标题：The genetic association between pri-miR-34b/c polymorphism (rs4938723 T > C) and susceptibility to cancers: evidence from published studies
作者：Li, Xiaowei;Wang, Liguang;Yu, Jianyu;Xu, Jun;Du, Jiajun
作者机构：[Li, X] Institute of Oncology, Shandong Provincial Hospital Affiliated to Shandong University, Shandong University, 324 Jingwu Road, Jinan, 250021, Ch 更多
通讯作者地址：[Du, JJ]Shandong Univ, Shandong Prov Hosp, Inst Oncol, 324 Jingwu Rd, Jinan 250021, Peoples R China.

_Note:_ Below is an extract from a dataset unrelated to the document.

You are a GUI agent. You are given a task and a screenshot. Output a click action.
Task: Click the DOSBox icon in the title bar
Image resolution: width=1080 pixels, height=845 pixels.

来源：Tumour biology: the journal of the International Society for Oncodevelopmental Biology and Medicine
关键词：Single nucleotide polymorphism;Pri-miR-34b/c;Cancer susceptibility;Meta-analysis
摘要：Recently, several molecular epidemiological studies have focused on the association between pri-miR-34b/c rs4938723 SNP and the susceptibility to different cancers. Due to the controversial rather than conclusive results, we performed this meta-analysis to assess more precise and comprehensive conclusion about the association. Data published until July 2014 were collected from PubMed, Embase, Web of Science, Chinese National Knowledge Infrastructure, Wanfang Data, Chinese BioMedical Literature Database, and VIP database of Chinese Journal. Ultimately, 13 articles with a total of 7,753 cases and 8,014 controls were considered eligible for inclusion. The odds ratio (OR) and its 95 % confidence interval (95%CI) were used to assess the strength of association. In the overall analysis, a significant association between pri-miR-34b/c rs4938723 polymorphism and increased cancer susceptibility was found in heterozygous model (TC vs. TT: OR=1.148, 95%CI 1.034-1.275, P=0.010) and dominant model (CC+TC vs. TT: OR=1.166, 95%CI 1.028-1.322, P=0.017). In subgroup analysis of ethnicity, pri-miR-34b/c rs4938723 polymorphism was significantly associated with an increased cancer susceptibility for Asian population in heterozygous model (TC vs. TT: OR=1.169, 95% CI 1.031-1.326, P=0.015) and dominant model (CC+TC vs. TT: OR=1.185, 95% CI 1.017-1.382, P=0.030), whereas no significant association for Caucasian population was observed in any genetic models. Intriguingly, stratified analysis revealed opposite results that pri-miR-34b/c polymorphism contributed to susceptibility to hepatocellular carcinoma while reduced susceptibility to colorectal cancer and esophageal squamous cell cancer in Asians. Considering some limitation of our meta-analysis, future well-designed case-control studies with larger sample sizes are required to confirm our findings.